Well-managed collaboration identifies higher-quality solutions, makes higher-quality decisions, implements more effectively over time and has a higher impact. Especially as so many people feel helpless against climate change and want more control in their lives, collaborative work can boost confidence and perceived control, motivate sustained climate action, and improve health and well-being. 

Health and well-being, of course, will become ever-more serious casualties as so many influential leaders evade responsibility for climate action simply by maintaining current trajectories.

Effective climate and sustainability practices can be found in almost every industry. One useful resource in the nonprofit world is Project Drawdown, which considers every job a climate job and provides advice for workplaces, highlighting cross-unit collaboration opportunities. 

When more people view themselves as climate leaders and act accordingly, it will uncover diverse perspectives and solutions, strengthen our systems thinking, encourage networks and boundary-crossing collaborations and transcend disciplinary, organizational and geographic silos. These advances will generate the variety of approaches and paths needed to give us a fighting chance against our global threats. 

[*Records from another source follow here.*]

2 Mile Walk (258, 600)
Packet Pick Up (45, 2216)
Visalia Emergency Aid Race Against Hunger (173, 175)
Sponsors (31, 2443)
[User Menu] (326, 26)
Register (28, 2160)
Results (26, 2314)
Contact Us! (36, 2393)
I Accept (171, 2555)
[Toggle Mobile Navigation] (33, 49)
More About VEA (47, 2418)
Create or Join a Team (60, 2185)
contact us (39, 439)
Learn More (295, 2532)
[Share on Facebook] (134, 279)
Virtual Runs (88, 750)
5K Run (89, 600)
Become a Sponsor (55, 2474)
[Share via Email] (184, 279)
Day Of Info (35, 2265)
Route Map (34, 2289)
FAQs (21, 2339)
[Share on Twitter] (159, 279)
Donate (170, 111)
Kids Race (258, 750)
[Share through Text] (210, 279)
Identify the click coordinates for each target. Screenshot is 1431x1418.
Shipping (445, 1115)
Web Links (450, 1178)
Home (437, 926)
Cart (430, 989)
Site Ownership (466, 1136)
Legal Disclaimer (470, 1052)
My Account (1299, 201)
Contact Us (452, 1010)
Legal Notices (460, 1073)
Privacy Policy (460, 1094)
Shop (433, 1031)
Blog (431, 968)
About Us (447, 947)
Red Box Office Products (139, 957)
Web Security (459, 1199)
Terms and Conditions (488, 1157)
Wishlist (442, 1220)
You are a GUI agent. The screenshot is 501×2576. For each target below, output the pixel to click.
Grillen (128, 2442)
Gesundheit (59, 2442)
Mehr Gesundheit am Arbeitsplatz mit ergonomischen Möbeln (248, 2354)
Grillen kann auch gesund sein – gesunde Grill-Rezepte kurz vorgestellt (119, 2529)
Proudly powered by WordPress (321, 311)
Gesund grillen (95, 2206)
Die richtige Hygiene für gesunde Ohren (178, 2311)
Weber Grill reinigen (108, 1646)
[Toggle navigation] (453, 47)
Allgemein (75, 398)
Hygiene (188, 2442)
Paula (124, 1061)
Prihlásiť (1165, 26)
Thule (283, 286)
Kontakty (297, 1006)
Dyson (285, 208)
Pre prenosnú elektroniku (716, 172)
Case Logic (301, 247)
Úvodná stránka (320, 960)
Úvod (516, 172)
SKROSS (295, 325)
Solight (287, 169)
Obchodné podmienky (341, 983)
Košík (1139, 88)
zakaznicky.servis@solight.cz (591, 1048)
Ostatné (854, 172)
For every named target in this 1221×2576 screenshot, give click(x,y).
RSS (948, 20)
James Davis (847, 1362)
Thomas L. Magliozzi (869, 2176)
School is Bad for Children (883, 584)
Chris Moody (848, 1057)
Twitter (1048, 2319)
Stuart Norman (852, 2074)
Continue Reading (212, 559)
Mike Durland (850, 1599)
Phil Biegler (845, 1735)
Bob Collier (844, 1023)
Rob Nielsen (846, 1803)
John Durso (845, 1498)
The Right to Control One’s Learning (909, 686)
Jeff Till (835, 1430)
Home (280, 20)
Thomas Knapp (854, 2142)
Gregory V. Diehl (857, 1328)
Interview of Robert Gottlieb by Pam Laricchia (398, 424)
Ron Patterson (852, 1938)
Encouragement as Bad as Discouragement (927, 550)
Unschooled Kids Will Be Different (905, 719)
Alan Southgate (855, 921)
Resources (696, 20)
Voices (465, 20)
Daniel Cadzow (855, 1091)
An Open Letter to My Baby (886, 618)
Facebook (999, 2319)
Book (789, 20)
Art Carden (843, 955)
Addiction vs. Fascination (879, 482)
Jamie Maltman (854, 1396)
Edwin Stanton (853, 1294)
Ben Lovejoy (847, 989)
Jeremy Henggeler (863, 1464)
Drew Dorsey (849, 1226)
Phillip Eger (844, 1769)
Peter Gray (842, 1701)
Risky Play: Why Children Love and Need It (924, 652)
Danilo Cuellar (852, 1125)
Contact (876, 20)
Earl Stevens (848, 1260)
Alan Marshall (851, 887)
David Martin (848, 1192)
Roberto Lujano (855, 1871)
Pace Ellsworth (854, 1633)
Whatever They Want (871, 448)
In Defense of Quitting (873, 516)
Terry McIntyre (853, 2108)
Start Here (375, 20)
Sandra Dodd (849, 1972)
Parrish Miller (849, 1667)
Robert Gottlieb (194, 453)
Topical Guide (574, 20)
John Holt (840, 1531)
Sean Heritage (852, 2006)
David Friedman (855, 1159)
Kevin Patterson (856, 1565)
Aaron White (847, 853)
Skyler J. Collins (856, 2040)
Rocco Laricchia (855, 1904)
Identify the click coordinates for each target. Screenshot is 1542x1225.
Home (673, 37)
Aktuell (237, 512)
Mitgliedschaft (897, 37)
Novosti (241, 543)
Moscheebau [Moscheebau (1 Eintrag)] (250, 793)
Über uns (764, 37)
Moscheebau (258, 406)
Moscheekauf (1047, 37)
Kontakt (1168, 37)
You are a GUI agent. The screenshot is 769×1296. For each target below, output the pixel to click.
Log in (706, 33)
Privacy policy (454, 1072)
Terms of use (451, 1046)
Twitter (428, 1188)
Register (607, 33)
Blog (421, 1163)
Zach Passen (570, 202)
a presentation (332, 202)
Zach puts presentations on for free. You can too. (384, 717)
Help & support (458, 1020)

We need more than caring and hoping. We need more people leading, including unofficially but in a coordinated fashion from every corner. Climate change is a massive challenge, offering limitless opportunities to test, stretch and strengthen our personal competencies and collective leadership capacity.  

Taming climate change and the harm it causes would be a masterstroke of human agency and leadership. Reducing global heating will preserve the planet and forge a well-earned pride in our species.

Thomas S. Bateman is professor emeritus with the McIntire School of Commerce, University of Virginia.

Michael E. Mann is a distinguished professor of atmospheric science and director of the Earth System Science Center at Penn State University. He is the author of the recently released book, “The New Climate War: The Fight to Take Back Our Planet.”